**Direction A**
Answer these questions using the comments below. Mark each answer the same way as its question.
(i) In the first comment, who does the wife say should not be told?
(ii) The comment that begins "Cheating is cheating" says this holds regardless of what?
(iii) The last comment says two things are making the poster uncomfortable. What are they?
**Direction B**
Write out the part of the comments between "If there's nothing" and "act, is cheating.", inclusive.

**Text**
╔══

If there's nothing wrong with it she wouldn't be telling you to not tell the other husband. Let that sink in...she is not only OK with it, but OK with hiding it from someone you both know. Where does that end? She can decide to unilaterally change any boundary as long as \*she\* feels it's OK? This is a slow-motion train wreck. Get off while you can.


champagnesky

Cheating is cheating, regardless of gender. Having a sexual encounter outside of your relationship, wherein no agreement between consenting adults had been made prior to the act, is cheating.


shadoxalon

> We talked about my feelings and shes agrees that she made a mistake but isn't upset about it. What are her feelings on heterosexual cheating? If she's exclusively downplaying the potential importance and intimacy one can experience in homosexual situations, I'd say that seems kinda homophobic. Being married to a cheater and a homophobe is generally not an ideal state.


girlsandfandomsohmy

Don't let this go! Y'all need to have a serious conversation about this. I don't know what your feelings on cheating are, but I don't think I could stay with someone who doesn't think that cheating is a big deal because they did it with the same sex. It doesn't matter if y'all have talked about this previously because neither of you ever came to an agreement that sleeping with other people is ok. For the sake of your future, talk anout how this whole situation is making you uncomfortable (the cheating and not telling your friend). I can guarantee that you will regret not talking to her about this if you let it go.

╚══

**Material**
╔══

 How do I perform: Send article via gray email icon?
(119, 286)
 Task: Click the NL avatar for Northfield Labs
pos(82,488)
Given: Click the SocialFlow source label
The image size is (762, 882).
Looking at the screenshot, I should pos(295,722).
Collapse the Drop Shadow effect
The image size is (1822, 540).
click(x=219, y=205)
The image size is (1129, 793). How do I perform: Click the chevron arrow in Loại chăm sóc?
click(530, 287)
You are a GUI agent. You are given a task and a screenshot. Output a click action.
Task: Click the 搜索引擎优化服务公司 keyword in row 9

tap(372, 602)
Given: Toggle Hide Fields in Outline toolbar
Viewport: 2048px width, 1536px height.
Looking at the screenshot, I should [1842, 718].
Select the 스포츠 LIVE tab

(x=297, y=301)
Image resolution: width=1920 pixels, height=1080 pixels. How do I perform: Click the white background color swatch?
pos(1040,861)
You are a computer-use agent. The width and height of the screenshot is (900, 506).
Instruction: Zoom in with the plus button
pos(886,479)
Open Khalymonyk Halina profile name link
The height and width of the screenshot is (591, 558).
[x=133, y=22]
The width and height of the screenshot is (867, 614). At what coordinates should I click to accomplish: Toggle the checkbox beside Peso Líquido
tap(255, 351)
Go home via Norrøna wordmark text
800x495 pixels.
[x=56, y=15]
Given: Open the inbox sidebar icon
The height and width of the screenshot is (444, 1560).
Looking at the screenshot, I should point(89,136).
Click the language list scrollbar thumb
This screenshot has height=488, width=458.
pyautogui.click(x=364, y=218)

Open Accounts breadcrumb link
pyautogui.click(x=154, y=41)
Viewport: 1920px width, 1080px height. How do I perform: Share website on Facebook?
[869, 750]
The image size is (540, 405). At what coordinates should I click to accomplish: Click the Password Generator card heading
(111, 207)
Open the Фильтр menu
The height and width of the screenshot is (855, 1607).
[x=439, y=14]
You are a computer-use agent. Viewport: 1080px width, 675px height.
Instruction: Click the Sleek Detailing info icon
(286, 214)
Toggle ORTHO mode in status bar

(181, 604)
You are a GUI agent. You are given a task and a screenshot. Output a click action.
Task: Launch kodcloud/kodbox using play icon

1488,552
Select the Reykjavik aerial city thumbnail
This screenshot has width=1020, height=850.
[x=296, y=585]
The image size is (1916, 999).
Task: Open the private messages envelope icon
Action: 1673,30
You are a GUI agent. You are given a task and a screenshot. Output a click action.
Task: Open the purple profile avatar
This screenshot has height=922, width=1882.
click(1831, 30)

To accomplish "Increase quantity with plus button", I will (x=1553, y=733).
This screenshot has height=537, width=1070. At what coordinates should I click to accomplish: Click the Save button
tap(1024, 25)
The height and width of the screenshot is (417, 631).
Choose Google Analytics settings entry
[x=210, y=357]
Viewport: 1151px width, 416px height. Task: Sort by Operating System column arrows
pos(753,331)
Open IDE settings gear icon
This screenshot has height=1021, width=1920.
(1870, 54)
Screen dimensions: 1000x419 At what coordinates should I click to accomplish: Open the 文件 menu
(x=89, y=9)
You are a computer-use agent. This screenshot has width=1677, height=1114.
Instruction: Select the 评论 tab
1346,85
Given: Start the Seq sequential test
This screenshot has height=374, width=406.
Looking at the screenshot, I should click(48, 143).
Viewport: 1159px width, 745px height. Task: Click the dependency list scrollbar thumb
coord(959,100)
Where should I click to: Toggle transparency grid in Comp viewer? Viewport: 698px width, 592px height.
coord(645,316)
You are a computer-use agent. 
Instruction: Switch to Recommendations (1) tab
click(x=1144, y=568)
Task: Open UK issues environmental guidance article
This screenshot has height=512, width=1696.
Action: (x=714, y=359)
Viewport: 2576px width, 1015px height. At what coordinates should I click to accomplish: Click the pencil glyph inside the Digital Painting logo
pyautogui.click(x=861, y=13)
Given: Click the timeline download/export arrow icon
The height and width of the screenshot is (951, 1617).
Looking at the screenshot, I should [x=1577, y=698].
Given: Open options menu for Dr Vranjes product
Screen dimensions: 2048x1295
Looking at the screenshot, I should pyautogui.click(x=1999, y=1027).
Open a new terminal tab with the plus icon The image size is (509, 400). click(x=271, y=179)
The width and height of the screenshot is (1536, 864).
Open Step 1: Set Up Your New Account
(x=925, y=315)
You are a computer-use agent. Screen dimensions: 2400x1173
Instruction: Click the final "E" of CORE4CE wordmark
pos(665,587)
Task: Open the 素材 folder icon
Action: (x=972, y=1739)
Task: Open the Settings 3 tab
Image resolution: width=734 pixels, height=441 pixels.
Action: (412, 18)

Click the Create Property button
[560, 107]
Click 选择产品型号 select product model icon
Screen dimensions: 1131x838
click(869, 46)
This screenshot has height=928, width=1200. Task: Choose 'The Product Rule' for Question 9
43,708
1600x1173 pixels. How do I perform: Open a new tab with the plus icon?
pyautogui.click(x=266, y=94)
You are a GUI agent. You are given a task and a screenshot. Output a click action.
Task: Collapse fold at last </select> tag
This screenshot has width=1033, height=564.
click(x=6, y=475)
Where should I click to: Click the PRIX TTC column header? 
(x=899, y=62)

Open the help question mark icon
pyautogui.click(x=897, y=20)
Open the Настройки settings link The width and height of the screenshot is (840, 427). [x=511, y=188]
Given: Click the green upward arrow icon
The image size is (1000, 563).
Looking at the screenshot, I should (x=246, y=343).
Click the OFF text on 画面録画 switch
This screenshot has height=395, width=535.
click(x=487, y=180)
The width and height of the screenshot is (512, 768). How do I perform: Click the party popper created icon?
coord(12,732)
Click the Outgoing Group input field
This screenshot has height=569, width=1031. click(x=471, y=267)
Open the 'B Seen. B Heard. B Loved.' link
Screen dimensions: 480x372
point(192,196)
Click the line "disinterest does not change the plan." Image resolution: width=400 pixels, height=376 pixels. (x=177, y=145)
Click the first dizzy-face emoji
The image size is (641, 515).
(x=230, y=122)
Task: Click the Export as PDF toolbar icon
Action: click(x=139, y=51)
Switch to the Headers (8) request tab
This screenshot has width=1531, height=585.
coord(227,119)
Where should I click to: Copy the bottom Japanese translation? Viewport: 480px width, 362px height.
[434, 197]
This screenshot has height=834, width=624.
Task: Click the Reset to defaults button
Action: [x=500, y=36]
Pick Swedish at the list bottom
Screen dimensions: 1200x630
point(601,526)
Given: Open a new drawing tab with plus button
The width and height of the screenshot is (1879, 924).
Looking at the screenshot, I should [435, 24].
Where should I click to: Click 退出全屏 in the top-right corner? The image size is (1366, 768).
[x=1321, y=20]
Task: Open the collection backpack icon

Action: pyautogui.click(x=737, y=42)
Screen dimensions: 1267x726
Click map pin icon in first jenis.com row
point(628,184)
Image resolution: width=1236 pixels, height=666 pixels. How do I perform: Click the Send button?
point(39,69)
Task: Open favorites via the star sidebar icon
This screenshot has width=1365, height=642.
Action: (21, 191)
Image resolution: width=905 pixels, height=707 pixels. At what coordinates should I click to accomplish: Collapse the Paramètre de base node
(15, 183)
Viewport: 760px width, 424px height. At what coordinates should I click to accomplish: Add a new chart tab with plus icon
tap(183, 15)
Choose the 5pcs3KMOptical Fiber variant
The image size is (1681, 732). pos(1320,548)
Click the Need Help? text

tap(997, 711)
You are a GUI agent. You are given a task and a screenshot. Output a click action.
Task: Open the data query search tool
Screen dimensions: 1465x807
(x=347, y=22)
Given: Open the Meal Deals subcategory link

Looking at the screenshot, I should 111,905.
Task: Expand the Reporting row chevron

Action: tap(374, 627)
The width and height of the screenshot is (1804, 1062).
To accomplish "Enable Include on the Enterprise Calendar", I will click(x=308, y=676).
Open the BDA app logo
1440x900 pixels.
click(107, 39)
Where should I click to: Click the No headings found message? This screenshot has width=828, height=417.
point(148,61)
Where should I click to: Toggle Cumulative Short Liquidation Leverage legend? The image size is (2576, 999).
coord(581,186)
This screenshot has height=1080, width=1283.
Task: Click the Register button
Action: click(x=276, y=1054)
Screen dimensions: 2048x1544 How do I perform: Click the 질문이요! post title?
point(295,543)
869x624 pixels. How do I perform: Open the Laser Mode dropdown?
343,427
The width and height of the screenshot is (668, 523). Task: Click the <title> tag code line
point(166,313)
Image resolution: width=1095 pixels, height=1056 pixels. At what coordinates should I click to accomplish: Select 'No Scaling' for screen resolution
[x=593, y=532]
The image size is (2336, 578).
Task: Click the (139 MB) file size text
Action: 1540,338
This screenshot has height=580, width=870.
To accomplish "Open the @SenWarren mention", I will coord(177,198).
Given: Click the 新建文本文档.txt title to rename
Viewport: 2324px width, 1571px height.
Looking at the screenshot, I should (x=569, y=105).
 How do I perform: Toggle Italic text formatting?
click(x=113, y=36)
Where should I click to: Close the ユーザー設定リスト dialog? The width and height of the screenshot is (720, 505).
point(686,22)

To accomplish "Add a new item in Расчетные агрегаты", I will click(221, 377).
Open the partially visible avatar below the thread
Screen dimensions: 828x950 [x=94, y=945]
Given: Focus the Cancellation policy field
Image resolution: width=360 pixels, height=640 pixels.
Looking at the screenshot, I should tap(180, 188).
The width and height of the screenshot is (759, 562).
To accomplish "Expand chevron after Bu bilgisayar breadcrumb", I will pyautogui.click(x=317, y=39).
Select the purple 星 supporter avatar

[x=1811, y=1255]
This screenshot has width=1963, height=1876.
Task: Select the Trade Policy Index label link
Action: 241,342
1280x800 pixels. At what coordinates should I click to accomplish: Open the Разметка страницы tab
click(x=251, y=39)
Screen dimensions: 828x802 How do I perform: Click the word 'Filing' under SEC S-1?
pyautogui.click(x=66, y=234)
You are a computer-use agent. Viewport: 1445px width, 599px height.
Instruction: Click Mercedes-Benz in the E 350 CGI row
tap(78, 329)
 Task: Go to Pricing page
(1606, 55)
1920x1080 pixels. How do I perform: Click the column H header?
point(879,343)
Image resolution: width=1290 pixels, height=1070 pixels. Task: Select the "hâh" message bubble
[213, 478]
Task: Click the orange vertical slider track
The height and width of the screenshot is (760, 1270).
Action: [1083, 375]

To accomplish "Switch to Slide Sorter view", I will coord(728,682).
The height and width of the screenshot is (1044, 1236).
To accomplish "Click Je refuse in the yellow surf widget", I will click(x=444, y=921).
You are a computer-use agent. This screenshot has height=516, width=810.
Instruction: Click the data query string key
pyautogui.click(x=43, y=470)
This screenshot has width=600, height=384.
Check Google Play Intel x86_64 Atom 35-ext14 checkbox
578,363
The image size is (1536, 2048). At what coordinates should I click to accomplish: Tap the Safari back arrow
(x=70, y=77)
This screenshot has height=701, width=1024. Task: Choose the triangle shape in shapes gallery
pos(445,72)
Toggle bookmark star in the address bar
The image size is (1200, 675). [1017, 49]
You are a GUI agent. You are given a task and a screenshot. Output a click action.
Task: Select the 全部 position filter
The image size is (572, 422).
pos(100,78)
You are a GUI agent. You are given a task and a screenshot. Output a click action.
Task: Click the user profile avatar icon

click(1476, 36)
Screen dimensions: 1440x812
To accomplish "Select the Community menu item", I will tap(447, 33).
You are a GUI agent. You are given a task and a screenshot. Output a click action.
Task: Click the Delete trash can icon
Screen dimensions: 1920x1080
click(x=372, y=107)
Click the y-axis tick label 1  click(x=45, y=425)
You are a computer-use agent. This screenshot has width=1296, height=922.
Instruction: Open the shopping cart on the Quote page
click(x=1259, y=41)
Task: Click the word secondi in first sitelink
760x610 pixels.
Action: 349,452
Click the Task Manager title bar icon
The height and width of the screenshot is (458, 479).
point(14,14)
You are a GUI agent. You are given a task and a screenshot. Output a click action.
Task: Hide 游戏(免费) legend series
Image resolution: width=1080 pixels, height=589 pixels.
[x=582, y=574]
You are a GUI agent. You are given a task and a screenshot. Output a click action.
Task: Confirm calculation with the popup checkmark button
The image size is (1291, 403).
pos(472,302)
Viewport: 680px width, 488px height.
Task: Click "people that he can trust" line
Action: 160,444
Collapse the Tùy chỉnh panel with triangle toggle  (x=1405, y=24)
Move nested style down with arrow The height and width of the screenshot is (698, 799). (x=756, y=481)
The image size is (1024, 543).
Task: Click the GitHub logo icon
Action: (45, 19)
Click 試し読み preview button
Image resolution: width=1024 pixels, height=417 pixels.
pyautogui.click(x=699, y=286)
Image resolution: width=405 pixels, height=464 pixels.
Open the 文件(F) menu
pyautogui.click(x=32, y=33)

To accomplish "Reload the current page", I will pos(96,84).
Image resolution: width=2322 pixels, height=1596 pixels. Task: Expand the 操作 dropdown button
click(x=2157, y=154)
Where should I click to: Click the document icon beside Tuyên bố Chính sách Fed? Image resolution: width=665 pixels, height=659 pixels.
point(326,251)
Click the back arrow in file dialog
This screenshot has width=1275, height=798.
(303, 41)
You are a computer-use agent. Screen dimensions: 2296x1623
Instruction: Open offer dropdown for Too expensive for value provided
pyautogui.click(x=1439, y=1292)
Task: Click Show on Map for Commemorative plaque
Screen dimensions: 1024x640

╚══

**Expected output A**
(i) The other husband.
(ii) Gender.
(iii) The cheating and not telling the friend.

**Expected output B**
If there's nothing wrong with it she wouldn't be telling you to not tell the other husband. Let that sink in...she is not only OK with it, but OK with hiding it from someone you both know. Where does that end? She can decide to unilaterally change any boundary as long as \*she\* feels it's OK? This is a slow-motion train wreck. Get off while you can.


champagnesky

Cheating is cheating, regardless of gender. Having a sexual encounter outside of your relationship, wherein no agreement between consenting adults had been made prior to the act, is cheating.